Kidney Disease in the United States

  • Approximately 20 million Americans have kidney disease. The number of people diagnosed with kidney disease has doubled each decade for the last two decades.1
     
  • In 2001, there were about 400,000 people who had kidney failure, which requires dialysis or a kidney transplant to stay alive. By 2010, an estimated 661,330 individuals will have kidney failure.1
     
  • The annual cost of treating patients with kidney failure in the U.S. is more than $20 billion.1
     
  • In 2000, about the same number of people died with kidney failure as with breast cancer and prostate cancer combined.4
     
  • The most common causes of kidney failure are diabetes and high blood pressure.1
     
  • Early kidney disease has no symptoms, and can become kidney failure with little or no warning if left undetected.
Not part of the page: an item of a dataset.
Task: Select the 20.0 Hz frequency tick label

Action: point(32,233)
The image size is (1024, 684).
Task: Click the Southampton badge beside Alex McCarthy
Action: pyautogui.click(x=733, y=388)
When patients are not tested and treated for kidney disease early, it is usually discovered right before the kidneys fail.
     
  • Kidney failure can be effectively treated if detected early.5

  1. U.S. Renal Data System. (2002). National Institutes of Health, National Institute of Diabetes and Digestive and Kidney Diseases, Bethesda, MD
  2. National Kidney Disease Education Program. (2003). NKDEP Survey of African-American Adults’ Knowledge, Attitudes and Behaviors Related to Kidney Disease (Draft). National Institute of Diabetes and Digestive and Kidney Diseases, National Institutes of Health, Bethesda, MD.
  3. Kinchen KS, Sadler J, Fink N, et al: The timing of specialist evaluation in chronic kidney disease and mortality. Ann Intern Med137: 479-486, 2002.
  4. SEER, 2003.
  5. Hostetter, T. (2001). Prevention of end-state renal disease due to type 2 diabetes. New England Journal of Medicine, 345(12): 910-912.